基本、長距離電車に乗る時しか読書をしないので読破するのに半年ほどかかってしまった。ウーン。
主人公の熊太郎は直感的・直情的に動く人間たちとは違い、妙に思弁的であるが故にコミュニケーションに苦しみ世間と乖離し、かつ心のどこかで「正しさ」を信じるが故にアウトローにもなりきれなかった哀しき男。弟分の谷弥五郎と共に生まれ故郷、河内の水分村に大量殺人事件をもたらす。

今でも残る「河内音頭」のスタンダードナンバー、河内十人斬りを元にした作品である。

やっぱ町田康の小説おもすれー
本物の城戸熊太郎はこの小説に書かれてるようなお人だったのだろうか。多分違うと思う。「告白」の熊太郎はかなり近代的な思考をしてるんじゃないか。多分町田康自身の投影でもあるのだろう。だからこそ共感を得るんだろうねぇ。

あと全編河内弁で書かれちゃあるさかいに東の人らには訳分からんかもしらん。けど多分読んどるうちになんか慣れてくるんとちゃうけ。知らんけど。
デフォルメされてへんコテコテの河内弁がなんや生々しくも愛くるしいんやっしょ。会話も生き生きしとら。めちゃくちゃええやんけワレェ…
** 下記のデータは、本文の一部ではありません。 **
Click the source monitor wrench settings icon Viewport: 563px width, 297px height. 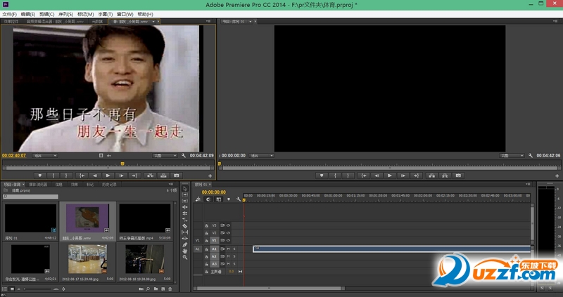coord(183,155)
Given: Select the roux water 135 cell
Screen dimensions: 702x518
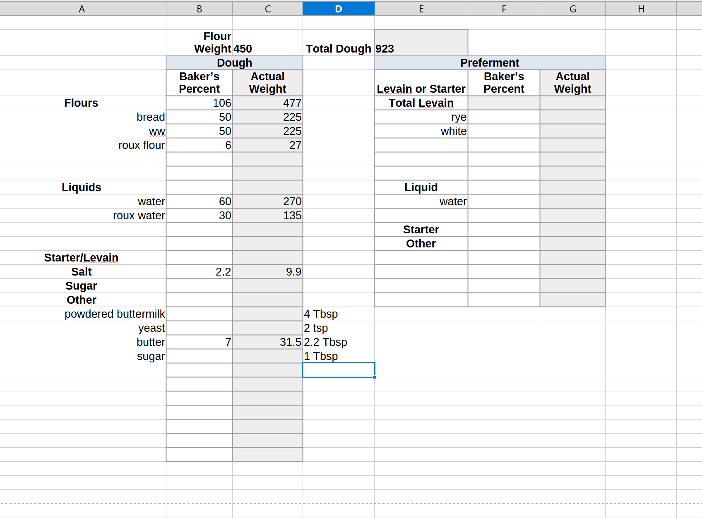Looking at the screenshot, I should coord(267,216).
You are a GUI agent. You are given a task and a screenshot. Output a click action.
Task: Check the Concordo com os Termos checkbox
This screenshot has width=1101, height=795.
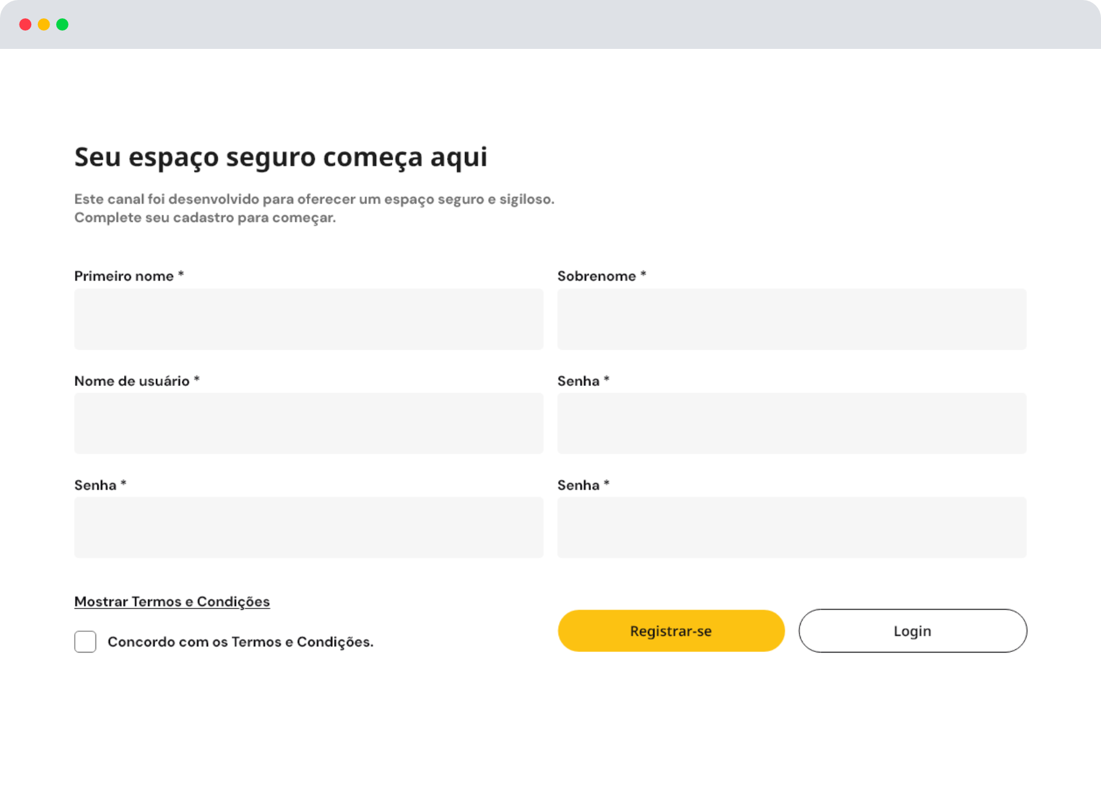[x=86, y=642]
幼少の頃より自分は面倒臭がりで要領も悪く、つくづく自分は社会に不適合だな、と常々考えている。
しかし、それは周りにしっかりした人間が多すぎるからであり、これが逆に周りがカスだらけになろうものならたちまちのうちに私は社会不適合者からも弾き出されるのだろう。
肩身が狭いものであるなあ。
でもそんなアタシにも町田康は寄り添ってくれる気がした。知らんけど。


ちょうど今、Twitterを見ているとゆっくり茶番劇が商標登録されたと問題になっている。
漠然と世の中には正しさがあって均整が取れているものと思い込んでいたが、結局は他人を顧みず私利私欲の為ずるをする人がいてしかもそう人達に限って仰山の金を稼いだりしている。
正義や平等は成立し得ないのかねぇ。悲しいことであります。

朽ちた正義と蔓延る不平等を嘆いて私は寝ます。おやちゅみ。。。